- _Reading text_:
BEGIN
Individual Differences: Values and Personality
Values and personality traits are two dimensions on which people differ. Values are stable life goals.
When seeking jobs, employees are more likely to accept a job that provides opportunities for value attainment, and they are more likely to remain in situations that satisfy their values.
Personality comprises the stable feelings, thoughts, and behavioral patterns people have.
The Big Five personality traits (openness, conscientiousness, extraversion, agreeableness, and neuroticism) are important traits that seem to be stable and can be generalized to other cultures.
Other important traits for work behavior include self-efficacy, self-esteem, social monitoring, proactive personality, positive and negative affectivity, and locus of control.
It is important to remember that a person’s behavior depends on the match between the person and the situation. While personality is a strong influence on job attitudes, its relation to job performance is weaker.
Perception is how we make sense of our environment in response to environmental stimuli.
While perceiving our surroundings, we go beyond the objective information available to us, and our perception is affected by our values, needs, and emotions.
There are many biases that affect human perception of objects, self, and others.
When perceiving the physical environment, we fill in gaps and extrapolate from the available information.
END
- _Material_:
BEGIN
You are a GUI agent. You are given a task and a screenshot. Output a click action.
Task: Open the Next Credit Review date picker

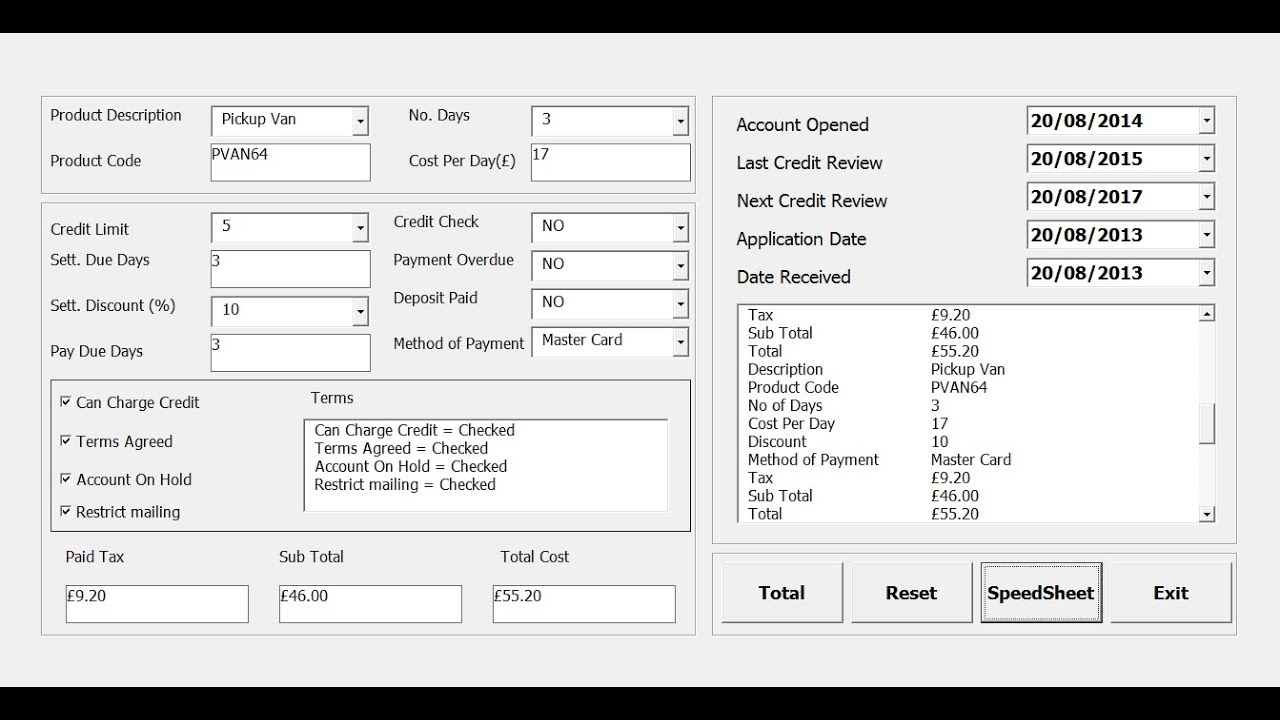1207,197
END
- _Jobs_:
1. In the summary on values and personality, how is perception defined?
2. List the Big Five personality traits named in the summary on values and personality.
3. Pick up the summary on values and personality after its last sentence and write the next few sentences.

- _Responses for each task_:
1. Perception is how we make sense of our environment in response to environmental stimuli.

2. Openness, conscientiousness, extraversion, agreeableness, neuroticism

3.
We also contrast physical objects to their surroundings and may perceive something as bigger, smaller, slower, or faster than it really is.
In self-perception, we may commit the self-enhancement or self-effacement bias, depending on our personality. We also overestimate how much we are like other people.
Work attitudes are the feelings we have toward different aspects of the work environment. Job satisfaction and organizational commitment are two key attitudes that are the most relevant to important outcomes.
In addition to personality and fit with the organization, work attitudes are influenced by the characteristics of the job, perceptions of organizational justice and the psychological contract, relationships with coworkers and managers, and the stress levels experienced on the job.
Many companies assess employee attitudes through surveys of worker satisfaction and through exit interviews.
The usefulness of such information is limited, however, because attitudes create an intention to behave in a certain way, but they do not always predict actual behaviors.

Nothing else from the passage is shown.